** EXERCISE INPUTS **
--- START ---
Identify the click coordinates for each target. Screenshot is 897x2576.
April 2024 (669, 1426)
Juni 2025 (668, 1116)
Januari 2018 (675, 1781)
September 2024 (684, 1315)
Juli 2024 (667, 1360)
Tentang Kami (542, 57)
--- END ---
--- START ---
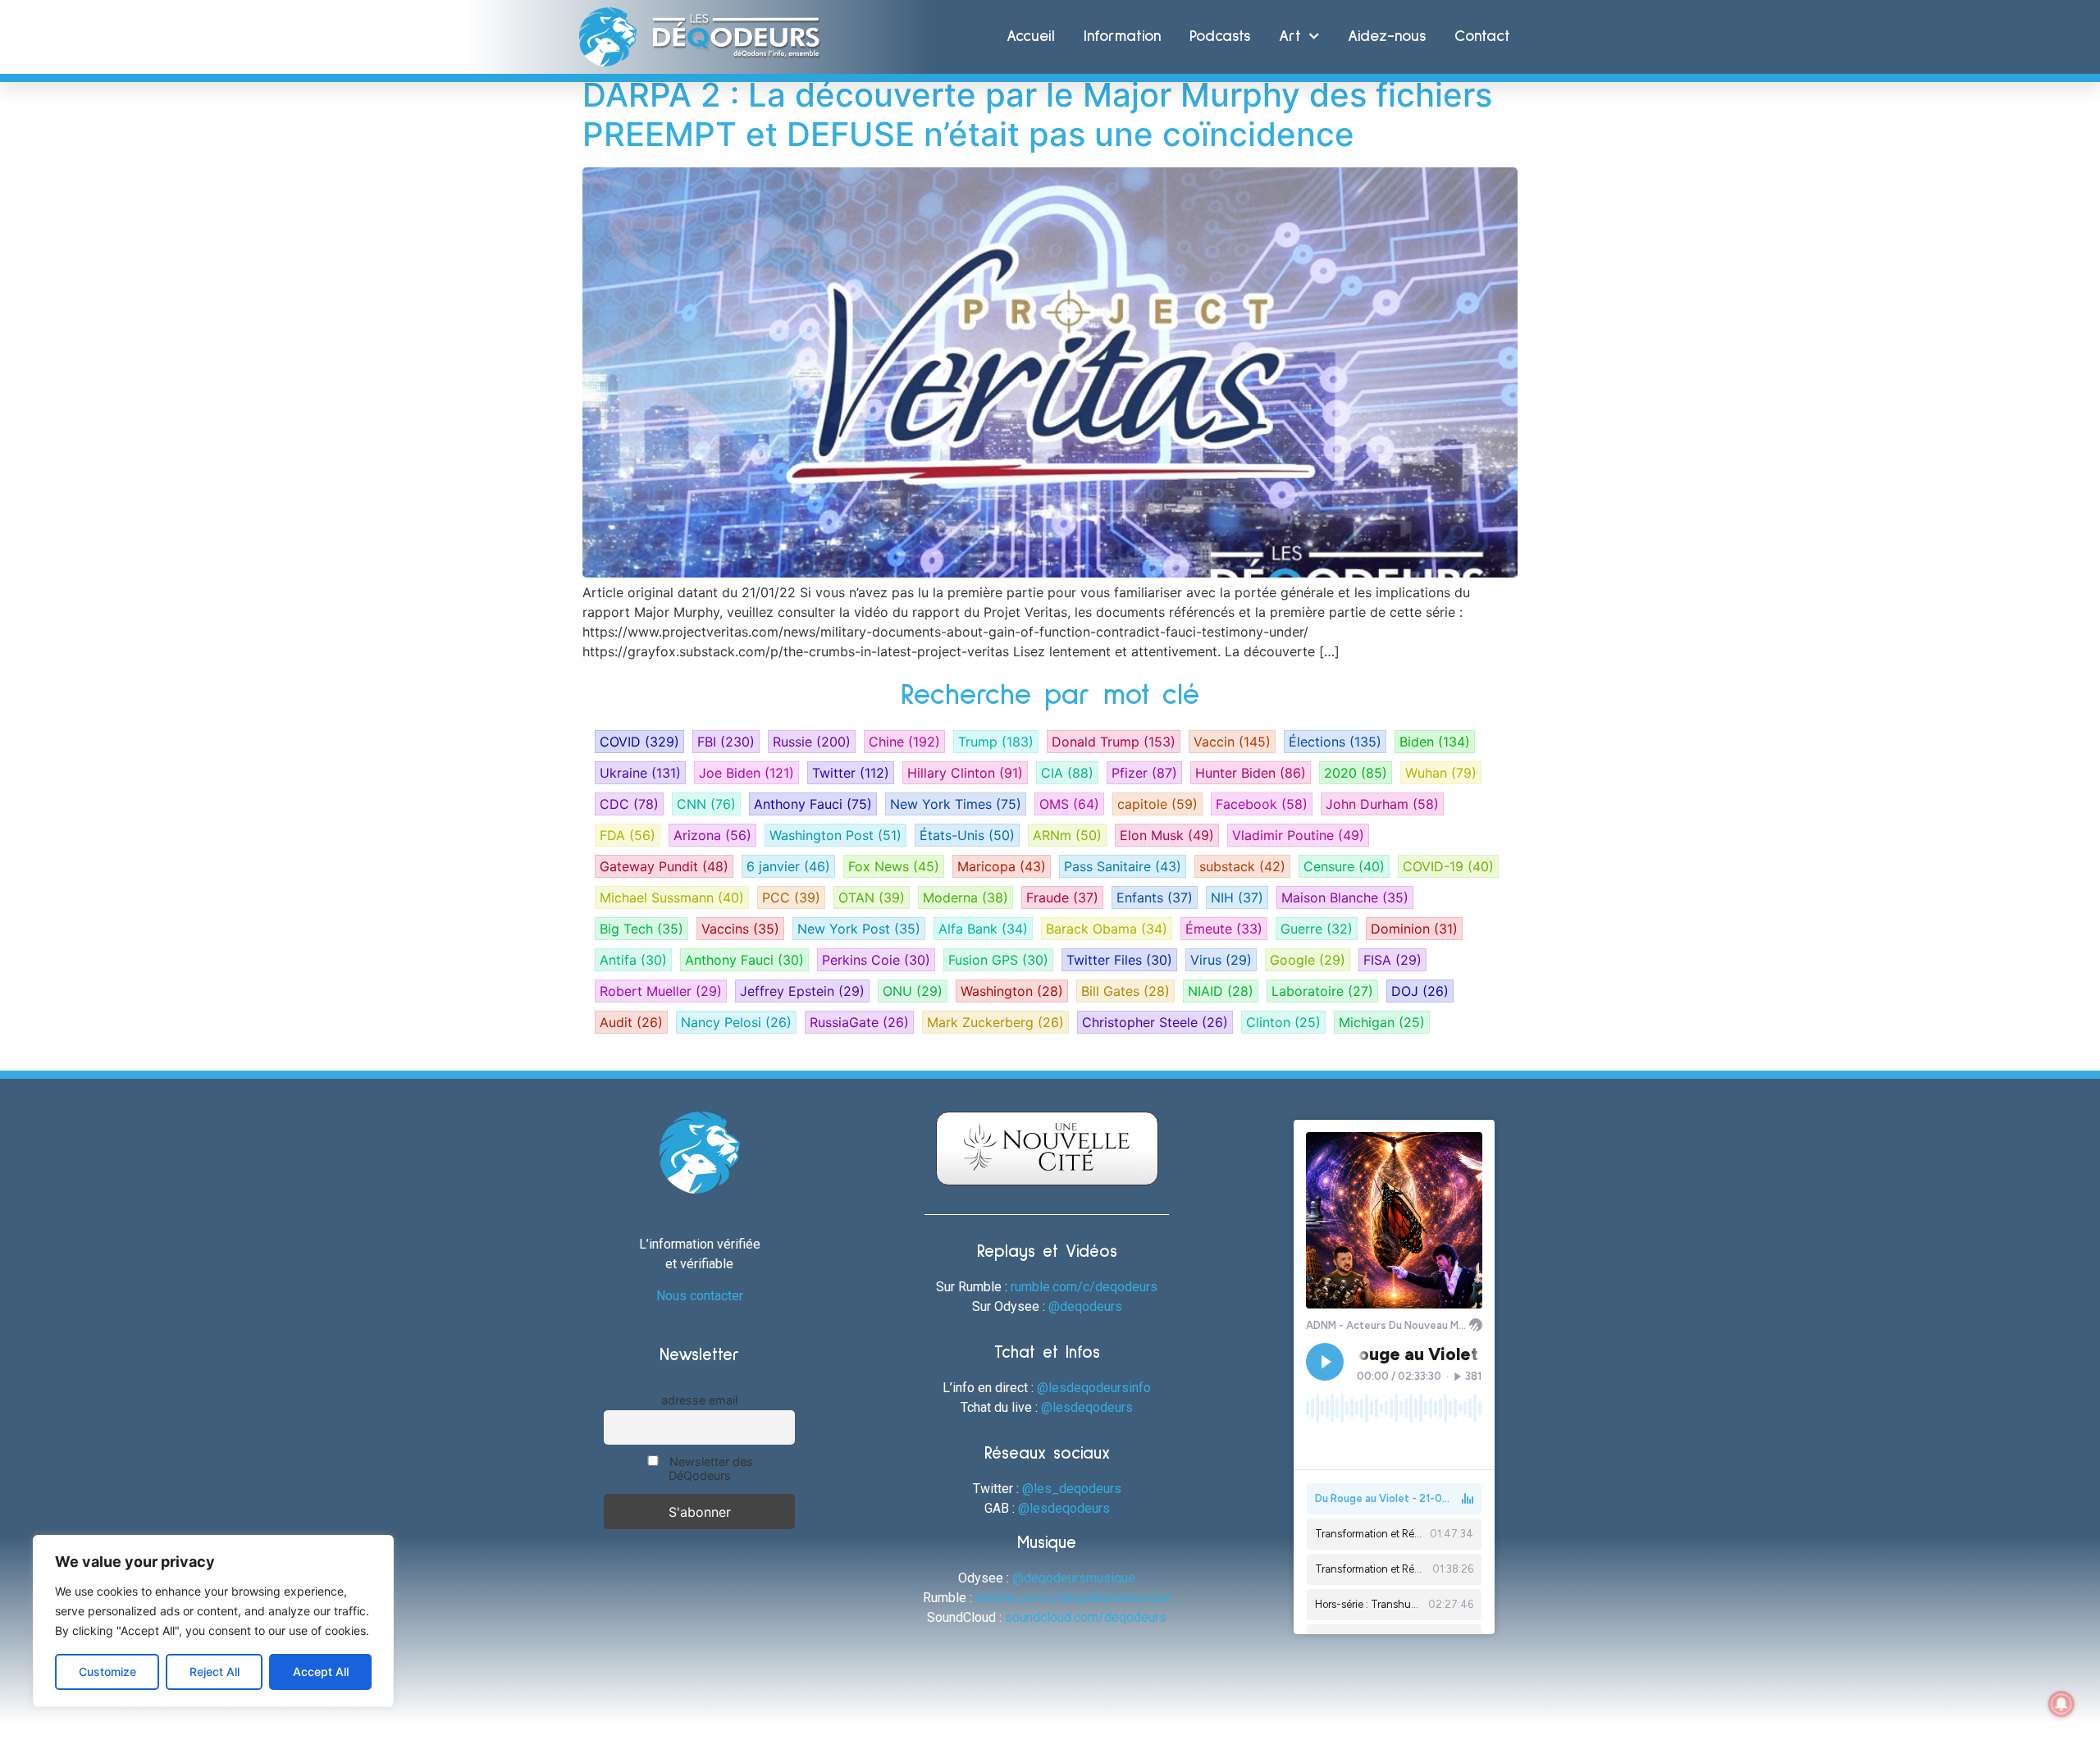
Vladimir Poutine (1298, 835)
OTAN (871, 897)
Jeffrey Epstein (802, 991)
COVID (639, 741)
--- END ---
** EXERCISE DIRECTIONS **
What are the lines above, starting at the one with "April 2024 (669, 1426)" and ending at the one with "Tentang Kami (542, 57)"? Give them again exactly, and only them.

** EXERCISE SOLUTION **
April 2024 (669, 1426)
Juni 2025 (668, 1116)
Januari 2018 (675, 1781)
September 2024 (684, 1315)
Juli 2024 (667, 1360)
Tentang Kami (542, 57)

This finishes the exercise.